### The records
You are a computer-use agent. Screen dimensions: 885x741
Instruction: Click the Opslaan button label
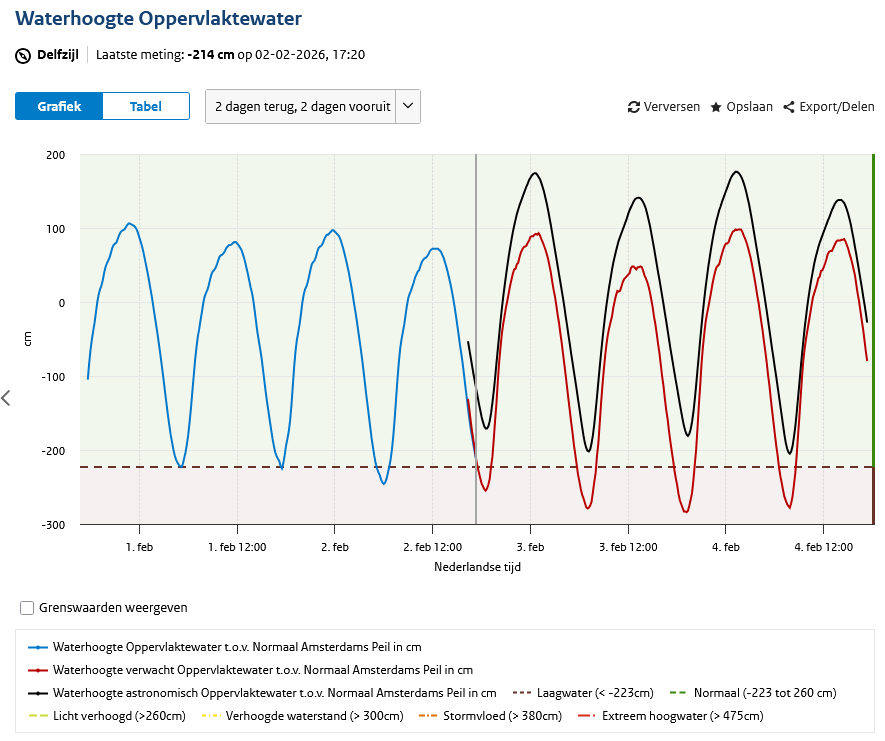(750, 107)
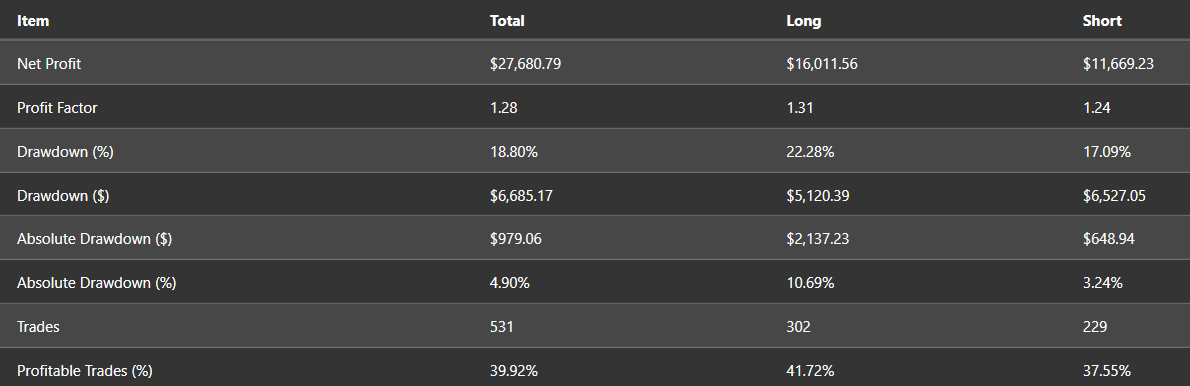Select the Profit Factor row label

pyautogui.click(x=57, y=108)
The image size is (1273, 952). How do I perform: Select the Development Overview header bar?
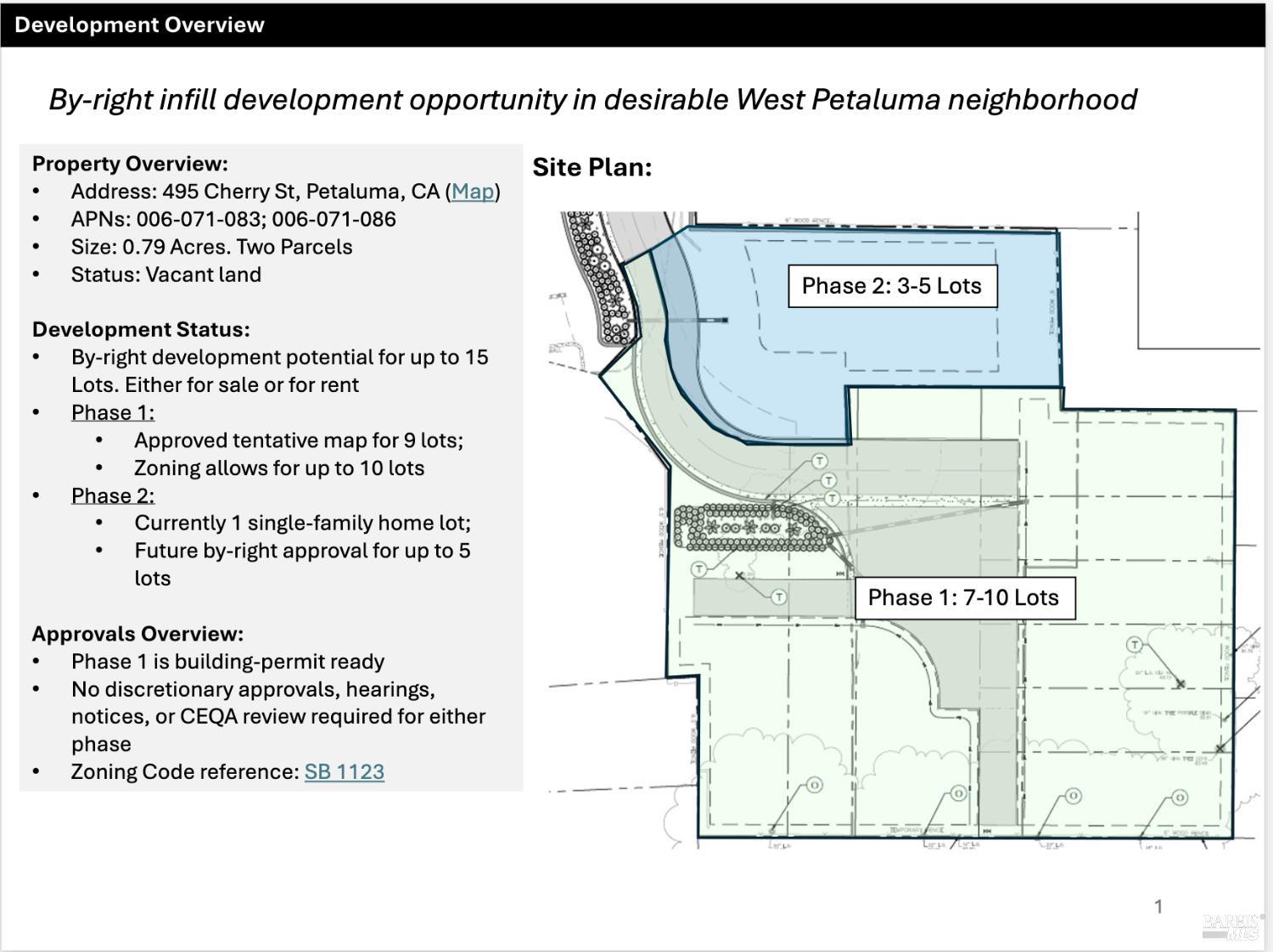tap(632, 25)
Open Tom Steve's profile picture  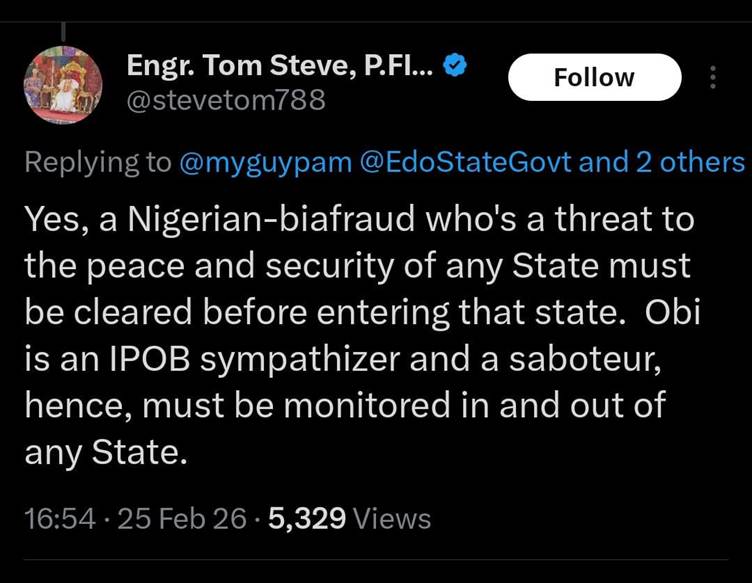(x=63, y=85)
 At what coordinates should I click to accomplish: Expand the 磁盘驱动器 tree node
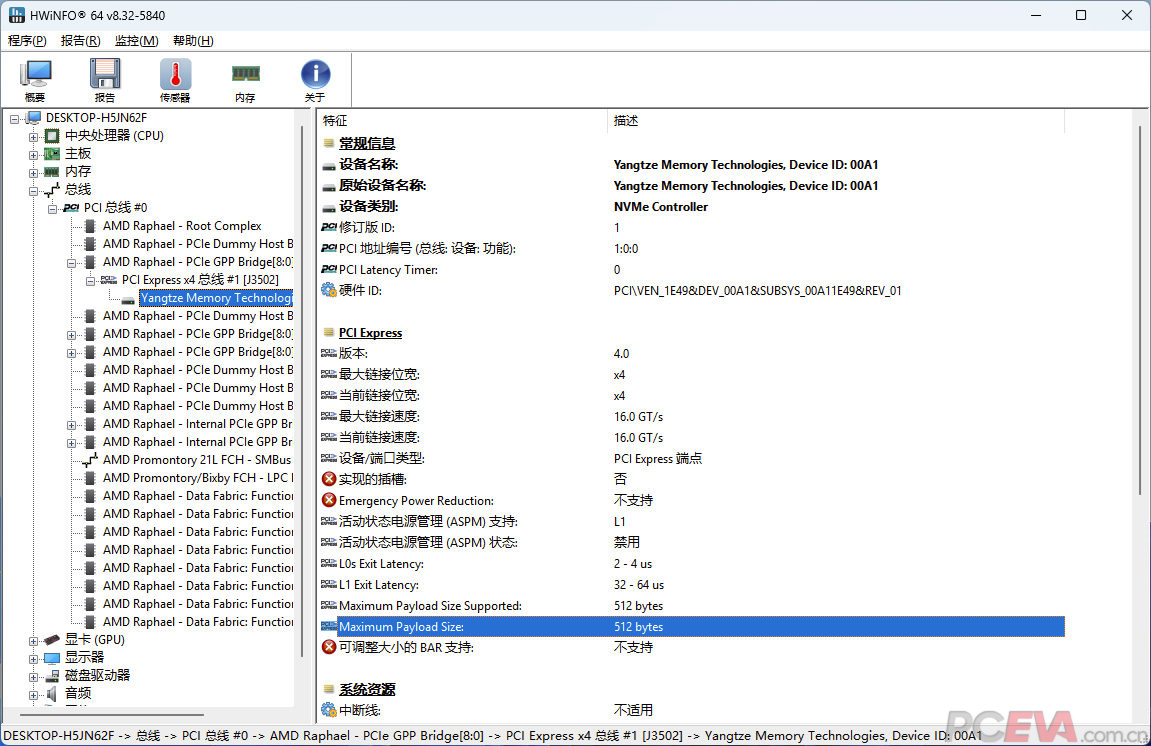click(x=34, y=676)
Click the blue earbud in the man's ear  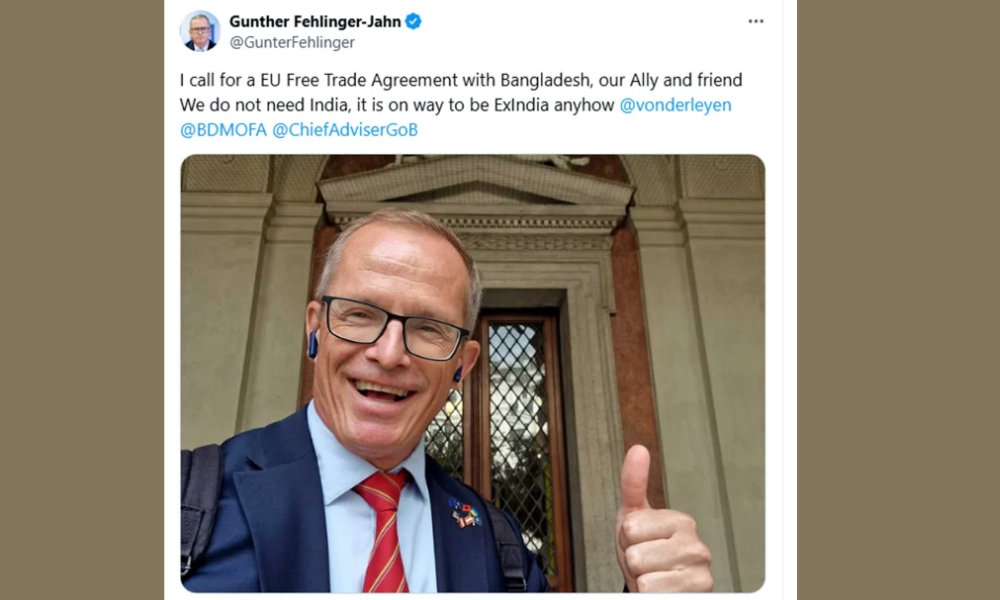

==

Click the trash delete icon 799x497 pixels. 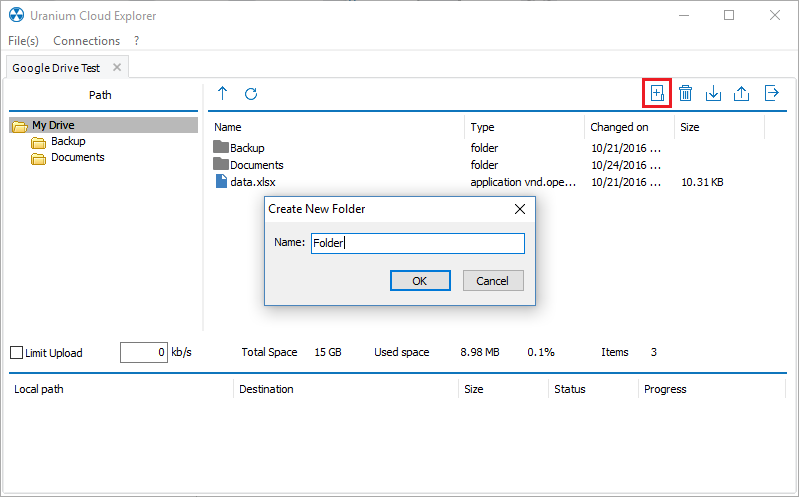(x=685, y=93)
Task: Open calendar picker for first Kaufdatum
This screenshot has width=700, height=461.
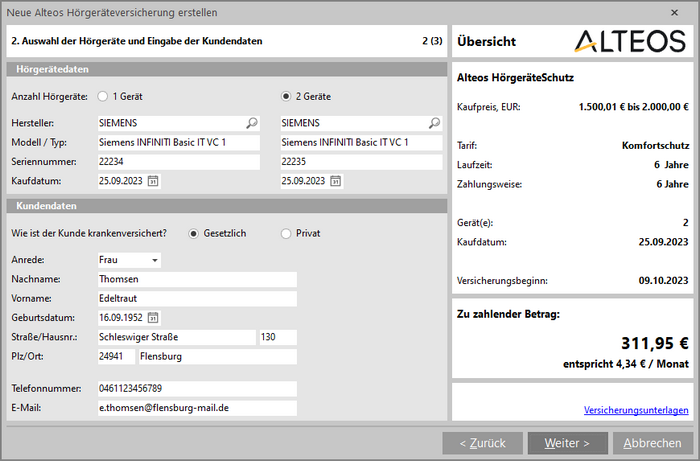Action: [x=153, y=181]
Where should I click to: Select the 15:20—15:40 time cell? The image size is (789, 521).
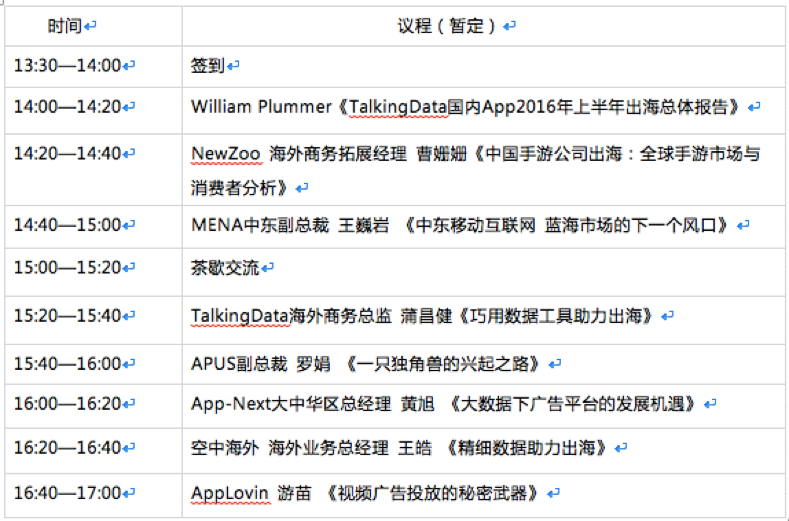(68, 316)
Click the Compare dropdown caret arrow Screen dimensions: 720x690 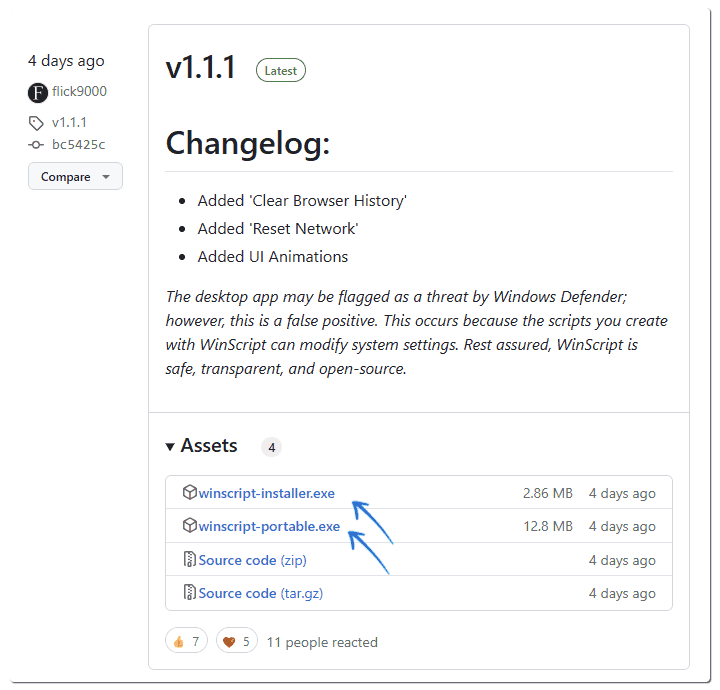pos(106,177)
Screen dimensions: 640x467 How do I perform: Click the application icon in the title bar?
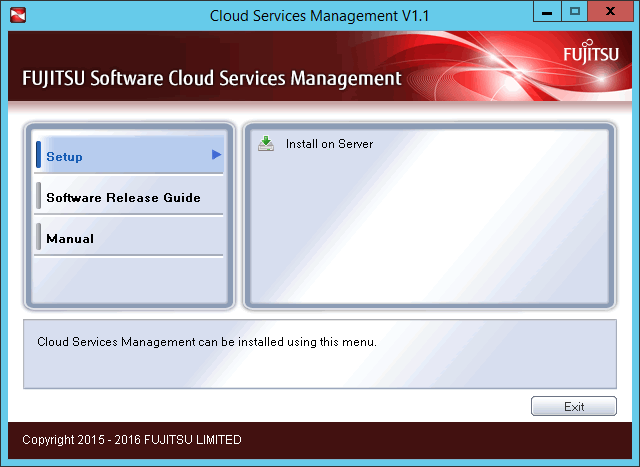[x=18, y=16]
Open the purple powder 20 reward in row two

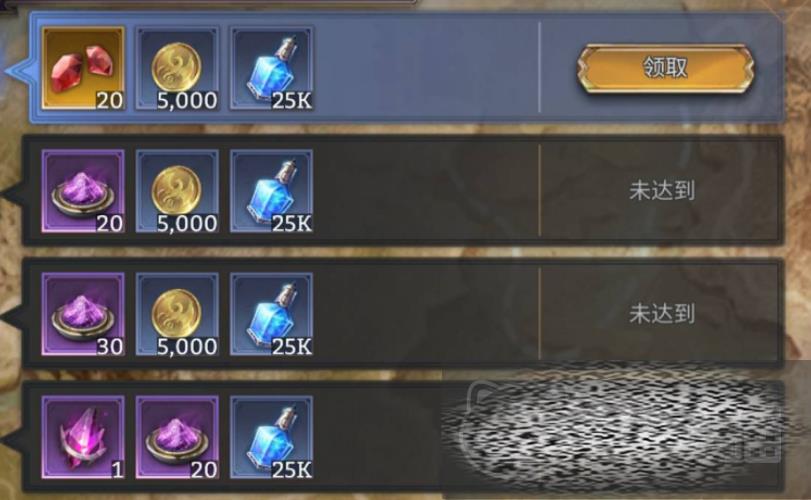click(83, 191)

### Your assignment
An exact copy is needed. It runs from the line above containing "At what coordinates" down to the line containing "Click the blue earbud in the man's ear", both included, with no pictures.

### Response to the exercise
 At what coordinates should I click to accomplish: Expand the 磁盘驱动器 tree node
click(x=34, y=676)
Click the blue earbud in the man's ear  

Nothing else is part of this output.